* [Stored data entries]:
☆ ☆ ☆

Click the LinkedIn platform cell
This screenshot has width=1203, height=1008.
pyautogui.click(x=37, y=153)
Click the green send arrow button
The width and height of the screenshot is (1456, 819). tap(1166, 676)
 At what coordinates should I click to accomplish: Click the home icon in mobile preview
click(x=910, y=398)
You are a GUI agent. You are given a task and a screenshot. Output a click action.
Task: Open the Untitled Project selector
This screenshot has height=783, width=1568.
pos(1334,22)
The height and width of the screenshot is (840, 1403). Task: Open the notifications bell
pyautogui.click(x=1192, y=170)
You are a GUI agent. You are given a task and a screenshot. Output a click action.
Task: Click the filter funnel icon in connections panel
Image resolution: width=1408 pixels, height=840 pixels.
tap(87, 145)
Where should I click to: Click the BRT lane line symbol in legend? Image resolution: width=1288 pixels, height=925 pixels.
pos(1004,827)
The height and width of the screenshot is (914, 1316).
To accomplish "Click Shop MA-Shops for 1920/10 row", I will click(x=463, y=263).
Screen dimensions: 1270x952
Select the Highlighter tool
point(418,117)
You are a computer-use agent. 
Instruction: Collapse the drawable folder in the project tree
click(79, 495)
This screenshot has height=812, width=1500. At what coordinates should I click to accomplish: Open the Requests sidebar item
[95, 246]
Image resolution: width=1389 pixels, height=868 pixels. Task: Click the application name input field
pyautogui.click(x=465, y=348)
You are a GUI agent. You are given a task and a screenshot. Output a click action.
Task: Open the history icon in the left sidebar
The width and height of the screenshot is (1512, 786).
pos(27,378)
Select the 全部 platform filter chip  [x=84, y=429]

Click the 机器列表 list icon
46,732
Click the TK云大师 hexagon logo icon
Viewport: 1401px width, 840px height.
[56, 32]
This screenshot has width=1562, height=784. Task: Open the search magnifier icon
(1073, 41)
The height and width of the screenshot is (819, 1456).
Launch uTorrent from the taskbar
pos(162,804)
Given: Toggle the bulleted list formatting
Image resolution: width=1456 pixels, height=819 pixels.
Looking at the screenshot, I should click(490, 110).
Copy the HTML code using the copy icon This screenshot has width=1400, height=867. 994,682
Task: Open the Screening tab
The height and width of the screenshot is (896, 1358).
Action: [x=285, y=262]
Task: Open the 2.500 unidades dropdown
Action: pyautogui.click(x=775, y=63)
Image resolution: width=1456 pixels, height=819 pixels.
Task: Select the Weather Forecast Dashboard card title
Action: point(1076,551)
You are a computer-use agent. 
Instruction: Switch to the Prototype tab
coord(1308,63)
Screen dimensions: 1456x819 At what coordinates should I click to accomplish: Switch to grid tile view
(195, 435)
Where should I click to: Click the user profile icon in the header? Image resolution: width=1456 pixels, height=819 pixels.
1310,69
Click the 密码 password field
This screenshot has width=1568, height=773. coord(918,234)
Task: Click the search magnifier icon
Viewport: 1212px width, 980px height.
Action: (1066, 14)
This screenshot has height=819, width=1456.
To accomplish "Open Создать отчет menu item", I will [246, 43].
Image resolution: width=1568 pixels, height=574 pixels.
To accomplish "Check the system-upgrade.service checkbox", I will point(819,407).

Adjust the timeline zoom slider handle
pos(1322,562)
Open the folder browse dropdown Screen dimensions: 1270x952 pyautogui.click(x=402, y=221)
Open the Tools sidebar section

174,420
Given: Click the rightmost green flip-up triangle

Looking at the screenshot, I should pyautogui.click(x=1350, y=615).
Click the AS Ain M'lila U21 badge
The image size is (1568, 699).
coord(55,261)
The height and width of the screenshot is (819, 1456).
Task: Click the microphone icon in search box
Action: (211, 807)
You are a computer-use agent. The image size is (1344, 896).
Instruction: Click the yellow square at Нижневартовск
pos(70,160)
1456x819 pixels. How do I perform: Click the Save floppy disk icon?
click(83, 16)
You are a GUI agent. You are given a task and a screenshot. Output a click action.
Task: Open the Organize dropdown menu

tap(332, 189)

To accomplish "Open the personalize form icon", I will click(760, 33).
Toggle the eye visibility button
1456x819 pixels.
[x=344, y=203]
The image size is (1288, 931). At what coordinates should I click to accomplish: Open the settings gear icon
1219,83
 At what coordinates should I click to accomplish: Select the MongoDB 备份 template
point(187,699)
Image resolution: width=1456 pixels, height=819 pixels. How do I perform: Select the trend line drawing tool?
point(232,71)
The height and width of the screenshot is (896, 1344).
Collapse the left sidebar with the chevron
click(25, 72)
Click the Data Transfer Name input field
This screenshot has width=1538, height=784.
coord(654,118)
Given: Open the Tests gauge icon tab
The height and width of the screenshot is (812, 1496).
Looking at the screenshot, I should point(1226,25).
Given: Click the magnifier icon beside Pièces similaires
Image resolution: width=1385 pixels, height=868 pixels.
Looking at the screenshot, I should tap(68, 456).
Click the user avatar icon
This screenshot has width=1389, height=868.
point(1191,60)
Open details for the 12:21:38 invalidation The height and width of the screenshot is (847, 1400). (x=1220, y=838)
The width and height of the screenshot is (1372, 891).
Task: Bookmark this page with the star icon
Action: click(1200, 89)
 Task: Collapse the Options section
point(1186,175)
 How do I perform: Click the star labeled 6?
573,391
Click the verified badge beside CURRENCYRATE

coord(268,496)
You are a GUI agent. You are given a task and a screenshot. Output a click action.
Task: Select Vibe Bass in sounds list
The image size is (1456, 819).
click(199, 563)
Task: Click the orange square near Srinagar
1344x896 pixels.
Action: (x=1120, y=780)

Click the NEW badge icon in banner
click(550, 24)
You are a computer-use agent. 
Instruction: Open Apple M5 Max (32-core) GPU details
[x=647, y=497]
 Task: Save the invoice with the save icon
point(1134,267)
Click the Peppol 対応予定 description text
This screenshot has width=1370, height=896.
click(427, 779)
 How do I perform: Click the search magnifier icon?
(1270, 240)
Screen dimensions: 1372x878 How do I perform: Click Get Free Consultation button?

☆ ☆ ☆

* [WHAT IS EXPECTED]: Reply with only the number of lines in the entries that contain the word "filter".

* [EXERCISE ANSWER]: 2